— START OF Records for the task —
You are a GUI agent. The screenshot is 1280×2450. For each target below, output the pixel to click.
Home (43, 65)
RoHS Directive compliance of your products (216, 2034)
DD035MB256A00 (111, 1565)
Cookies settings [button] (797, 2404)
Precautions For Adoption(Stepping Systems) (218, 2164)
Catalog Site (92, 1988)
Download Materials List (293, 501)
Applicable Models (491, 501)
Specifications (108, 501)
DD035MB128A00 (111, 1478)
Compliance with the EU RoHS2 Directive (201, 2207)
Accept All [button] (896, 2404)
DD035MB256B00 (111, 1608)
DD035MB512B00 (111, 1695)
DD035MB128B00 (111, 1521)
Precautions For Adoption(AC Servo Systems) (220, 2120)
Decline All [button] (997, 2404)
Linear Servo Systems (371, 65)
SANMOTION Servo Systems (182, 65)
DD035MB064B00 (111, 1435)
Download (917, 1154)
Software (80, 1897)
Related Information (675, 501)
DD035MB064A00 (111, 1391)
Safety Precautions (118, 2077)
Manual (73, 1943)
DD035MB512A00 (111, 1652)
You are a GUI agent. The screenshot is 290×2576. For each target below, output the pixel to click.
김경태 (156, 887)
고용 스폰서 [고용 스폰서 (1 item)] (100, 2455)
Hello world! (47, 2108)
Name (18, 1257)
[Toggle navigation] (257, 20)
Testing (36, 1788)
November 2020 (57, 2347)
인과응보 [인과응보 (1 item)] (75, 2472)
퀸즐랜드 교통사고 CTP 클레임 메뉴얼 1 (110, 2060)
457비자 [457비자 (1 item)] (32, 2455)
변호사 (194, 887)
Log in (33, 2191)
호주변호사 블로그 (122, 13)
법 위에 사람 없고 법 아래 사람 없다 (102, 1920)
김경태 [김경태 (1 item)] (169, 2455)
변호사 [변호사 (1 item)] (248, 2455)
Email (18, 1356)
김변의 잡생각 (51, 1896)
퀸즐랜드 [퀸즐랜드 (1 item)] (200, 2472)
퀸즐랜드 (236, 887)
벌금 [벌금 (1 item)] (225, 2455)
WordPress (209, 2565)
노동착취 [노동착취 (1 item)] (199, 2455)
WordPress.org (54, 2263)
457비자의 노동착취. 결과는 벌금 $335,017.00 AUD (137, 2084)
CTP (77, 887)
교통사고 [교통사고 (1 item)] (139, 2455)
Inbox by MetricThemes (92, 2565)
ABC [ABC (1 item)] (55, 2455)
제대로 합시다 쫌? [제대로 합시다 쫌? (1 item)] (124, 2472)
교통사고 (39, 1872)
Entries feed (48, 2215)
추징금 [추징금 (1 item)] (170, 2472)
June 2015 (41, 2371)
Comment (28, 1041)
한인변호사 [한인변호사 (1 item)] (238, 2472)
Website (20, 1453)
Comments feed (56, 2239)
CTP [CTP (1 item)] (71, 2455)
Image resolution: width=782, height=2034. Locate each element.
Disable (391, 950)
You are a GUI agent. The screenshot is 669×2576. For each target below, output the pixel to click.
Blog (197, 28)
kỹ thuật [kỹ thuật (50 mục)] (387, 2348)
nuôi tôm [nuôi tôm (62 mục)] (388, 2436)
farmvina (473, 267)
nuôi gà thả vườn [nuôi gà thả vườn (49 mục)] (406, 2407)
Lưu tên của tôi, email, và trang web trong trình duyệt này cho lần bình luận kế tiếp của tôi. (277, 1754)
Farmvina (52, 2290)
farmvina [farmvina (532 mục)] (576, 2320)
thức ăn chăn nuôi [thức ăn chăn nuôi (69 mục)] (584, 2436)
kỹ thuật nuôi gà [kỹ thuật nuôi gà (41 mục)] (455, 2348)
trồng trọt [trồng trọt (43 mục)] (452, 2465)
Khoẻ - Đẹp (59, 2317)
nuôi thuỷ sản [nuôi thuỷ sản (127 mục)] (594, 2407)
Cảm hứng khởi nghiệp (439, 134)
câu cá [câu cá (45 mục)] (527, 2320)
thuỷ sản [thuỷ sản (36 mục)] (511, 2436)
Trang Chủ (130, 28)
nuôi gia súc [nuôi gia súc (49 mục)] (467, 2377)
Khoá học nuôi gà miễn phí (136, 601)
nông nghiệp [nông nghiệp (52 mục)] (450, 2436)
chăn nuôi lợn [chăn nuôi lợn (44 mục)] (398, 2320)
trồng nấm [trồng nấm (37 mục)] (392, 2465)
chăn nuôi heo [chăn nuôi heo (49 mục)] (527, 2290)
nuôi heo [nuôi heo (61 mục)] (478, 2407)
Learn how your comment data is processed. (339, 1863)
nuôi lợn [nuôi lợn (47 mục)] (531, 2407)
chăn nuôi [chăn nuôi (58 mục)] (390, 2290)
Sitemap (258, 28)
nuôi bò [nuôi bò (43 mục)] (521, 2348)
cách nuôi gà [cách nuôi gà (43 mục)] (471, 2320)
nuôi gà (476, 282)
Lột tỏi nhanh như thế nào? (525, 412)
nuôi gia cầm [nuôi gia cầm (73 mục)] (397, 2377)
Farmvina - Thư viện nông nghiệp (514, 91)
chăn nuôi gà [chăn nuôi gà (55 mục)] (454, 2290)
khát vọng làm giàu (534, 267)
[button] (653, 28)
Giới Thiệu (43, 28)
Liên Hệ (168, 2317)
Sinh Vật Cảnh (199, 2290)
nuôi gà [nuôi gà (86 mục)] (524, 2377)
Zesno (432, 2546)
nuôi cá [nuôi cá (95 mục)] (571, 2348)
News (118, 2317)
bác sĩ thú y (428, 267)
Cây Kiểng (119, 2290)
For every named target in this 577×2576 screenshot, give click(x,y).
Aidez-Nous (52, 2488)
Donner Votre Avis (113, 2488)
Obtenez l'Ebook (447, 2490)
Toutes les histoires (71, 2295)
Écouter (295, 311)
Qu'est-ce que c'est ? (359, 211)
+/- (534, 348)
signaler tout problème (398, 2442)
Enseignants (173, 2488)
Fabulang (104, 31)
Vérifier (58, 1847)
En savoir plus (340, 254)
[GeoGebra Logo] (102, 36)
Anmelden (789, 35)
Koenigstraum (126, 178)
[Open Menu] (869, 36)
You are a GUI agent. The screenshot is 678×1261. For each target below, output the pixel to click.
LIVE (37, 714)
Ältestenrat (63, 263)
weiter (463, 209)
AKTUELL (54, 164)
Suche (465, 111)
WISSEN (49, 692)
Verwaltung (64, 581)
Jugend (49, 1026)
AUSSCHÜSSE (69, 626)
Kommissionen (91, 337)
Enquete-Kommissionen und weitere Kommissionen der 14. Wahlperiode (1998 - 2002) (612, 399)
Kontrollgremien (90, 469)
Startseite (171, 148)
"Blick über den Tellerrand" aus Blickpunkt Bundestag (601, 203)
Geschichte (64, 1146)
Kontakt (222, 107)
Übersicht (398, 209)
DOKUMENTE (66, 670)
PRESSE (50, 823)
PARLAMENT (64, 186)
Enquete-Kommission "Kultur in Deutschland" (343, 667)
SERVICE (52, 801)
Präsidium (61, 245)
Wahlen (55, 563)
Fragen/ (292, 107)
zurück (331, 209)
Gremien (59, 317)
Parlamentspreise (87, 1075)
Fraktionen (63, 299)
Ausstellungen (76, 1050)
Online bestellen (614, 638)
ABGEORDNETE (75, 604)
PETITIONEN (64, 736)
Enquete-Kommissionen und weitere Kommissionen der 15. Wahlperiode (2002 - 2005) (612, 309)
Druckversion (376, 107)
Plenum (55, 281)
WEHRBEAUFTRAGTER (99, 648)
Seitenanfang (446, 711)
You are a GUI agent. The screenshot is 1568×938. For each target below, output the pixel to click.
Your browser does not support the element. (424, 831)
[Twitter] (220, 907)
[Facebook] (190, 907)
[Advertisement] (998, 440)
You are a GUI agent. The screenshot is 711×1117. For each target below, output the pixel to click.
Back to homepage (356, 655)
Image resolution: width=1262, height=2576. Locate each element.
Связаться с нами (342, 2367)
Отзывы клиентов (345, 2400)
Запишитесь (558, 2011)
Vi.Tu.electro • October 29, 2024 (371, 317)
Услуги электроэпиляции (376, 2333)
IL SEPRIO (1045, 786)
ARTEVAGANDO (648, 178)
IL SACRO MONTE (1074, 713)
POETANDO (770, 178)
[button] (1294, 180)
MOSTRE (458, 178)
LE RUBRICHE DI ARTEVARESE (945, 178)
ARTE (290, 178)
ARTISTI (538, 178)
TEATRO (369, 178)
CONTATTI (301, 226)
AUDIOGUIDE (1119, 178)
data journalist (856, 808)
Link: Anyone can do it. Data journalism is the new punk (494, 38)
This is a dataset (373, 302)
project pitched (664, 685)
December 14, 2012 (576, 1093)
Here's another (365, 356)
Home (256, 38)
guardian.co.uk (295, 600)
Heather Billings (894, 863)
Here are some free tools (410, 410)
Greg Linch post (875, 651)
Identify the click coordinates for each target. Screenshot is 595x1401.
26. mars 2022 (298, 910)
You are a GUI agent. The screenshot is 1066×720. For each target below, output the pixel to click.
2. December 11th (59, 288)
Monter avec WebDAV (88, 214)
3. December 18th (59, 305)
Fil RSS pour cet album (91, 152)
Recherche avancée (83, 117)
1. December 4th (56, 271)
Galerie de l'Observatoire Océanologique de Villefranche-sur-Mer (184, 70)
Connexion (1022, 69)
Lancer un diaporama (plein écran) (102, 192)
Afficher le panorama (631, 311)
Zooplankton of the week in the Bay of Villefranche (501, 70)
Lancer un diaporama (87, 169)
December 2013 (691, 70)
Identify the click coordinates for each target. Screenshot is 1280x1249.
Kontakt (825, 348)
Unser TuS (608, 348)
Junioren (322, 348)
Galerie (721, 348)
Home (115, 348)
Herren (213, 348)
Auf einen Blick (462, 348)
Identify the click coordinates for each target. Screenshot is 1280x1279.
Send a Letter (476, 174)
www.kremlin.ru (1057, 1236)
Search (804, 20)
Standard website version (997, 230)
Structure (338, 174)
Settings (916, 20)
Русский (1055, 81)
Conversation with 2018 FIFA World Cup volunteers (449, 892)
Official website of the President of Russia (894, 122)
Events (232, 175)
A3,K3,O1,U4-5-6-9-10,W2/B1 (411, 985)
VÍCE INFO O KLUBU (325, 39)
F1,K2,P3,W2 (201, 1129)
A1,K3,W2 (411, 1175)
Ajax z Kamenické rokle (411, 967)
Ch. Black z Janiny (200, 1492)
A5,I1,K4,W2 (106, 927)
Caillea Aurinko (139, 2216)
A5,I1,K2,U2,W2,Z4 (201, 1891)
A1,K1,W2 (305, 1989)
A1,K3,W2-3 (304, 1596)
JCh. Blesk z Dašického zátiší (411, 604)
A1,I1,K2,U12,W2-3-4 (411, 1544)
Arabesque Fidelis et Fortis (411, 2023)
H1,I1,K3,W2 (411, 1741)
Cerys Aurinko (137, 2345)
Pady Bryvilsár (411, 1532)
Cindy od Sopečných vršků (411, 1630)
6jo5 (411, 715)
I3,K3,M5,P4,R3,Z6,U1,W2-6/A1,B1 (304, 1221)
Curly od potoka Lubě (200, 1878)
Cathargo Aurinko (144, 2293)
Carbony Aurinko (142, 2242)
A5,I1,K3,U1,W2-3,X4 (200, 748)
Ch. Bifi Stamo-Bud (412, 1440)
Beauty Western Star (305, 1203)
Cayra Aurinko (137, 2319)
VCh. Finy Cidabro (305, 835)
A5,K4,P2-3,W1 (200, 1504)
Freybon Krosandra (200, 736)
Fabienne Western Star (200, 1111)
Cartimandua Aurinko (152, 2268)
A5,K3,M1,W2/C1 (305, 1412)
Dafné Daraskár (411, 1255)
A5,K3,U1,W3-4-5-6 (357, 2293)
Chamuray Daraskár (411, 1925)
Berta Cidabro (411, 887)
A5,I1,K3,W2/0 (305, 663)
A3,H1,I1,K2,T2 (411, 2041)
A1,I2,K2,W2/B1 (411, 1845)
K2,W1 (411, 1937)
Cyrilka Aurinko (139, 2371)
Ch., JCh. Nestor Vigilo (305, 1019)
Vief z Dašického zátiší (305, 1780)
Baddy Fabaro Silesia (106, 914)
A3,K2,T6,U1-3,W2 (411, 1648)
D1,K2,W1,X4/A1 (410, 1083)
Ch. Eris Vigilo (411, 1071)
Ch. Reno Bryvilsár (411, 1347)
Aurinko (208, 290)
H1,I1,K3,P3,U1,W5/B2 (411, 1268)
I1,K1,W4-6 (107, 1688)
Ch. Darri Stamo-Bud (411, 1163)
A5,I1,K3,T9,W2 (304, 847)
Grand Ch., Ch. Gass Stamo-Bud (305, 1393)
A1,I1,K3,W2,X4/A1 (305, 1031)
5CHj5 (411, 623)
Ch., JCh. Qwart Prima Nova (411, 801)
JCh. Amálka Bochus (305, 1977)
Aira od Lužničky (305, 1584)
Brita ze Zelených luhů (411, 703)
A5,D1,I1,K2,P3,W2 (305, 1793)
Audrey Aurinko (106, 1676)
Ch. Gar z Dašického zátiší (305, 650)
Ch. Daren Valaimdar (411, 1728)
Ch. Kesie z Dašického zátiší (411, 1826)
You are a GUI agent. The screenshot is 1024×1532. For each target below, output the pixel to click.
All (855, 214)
— END OF Records for the task —
▶ _The exercise_: Copy the lines of the listing from the line with "[Toggle navigation] (257, 20)" up to and including the line with "Comment (28, 1041)".

▶ _Solution for this exercise_:
[Toggle navigation] (257, 20)
Testing (36, 1788)
November 2020 (57, 2347)
인과응보 [인과응보 (1 item)] (75, 2472)
퀸즐랜드 교통사고 CTP 클레임 메뉴얼 1 (110, 2060)
457비자 [457비자 (1 item)] (32, 2455)
변호사 (194, 887)
Log in (33, 2191)
호주변호사 블로그 (122, 13)
법 위에 사람 없고 법 아래 사람 없다 (102, 1920)
김경태 [김경태 (1 item)] (169, 2455)
변호사 [변호사 (1 item)] (248, 2455)
Email (18, 1356)
김변의 잡생각 (51, 1896)
퀸즐랜드 [퀸즐랜드 (1 item)] (200, 2472)
퀸즐랜드 (236, 887)
벌금 [벌금 (1 item)] (225, 2455)
WordPress (209, 2565)
노동착취 [노동착취 (1 item)] (199, 2455)
WordPress.org (54, 2263)
457비자의 노동착취. 결과는 벌금 $335,017.00 AUD (137, 2084)
CTP (77, 887)
교통사고 [교통사고 (1 item)] (139, 2455)
Inbox by MetricThemes (92, 2565)
ABC [ABC (1 item)] (55, 2455)
제대로 합시다 쫌? [제대로 합시다 쫌? (1 item)] (124, 2472)
교통사고 (39, 1872)
Entries feed (48, 2215)
추징금 [추징금 (1 item)] (170, 2472)
June 2015 (41, 2371)
Comment (28, 1041)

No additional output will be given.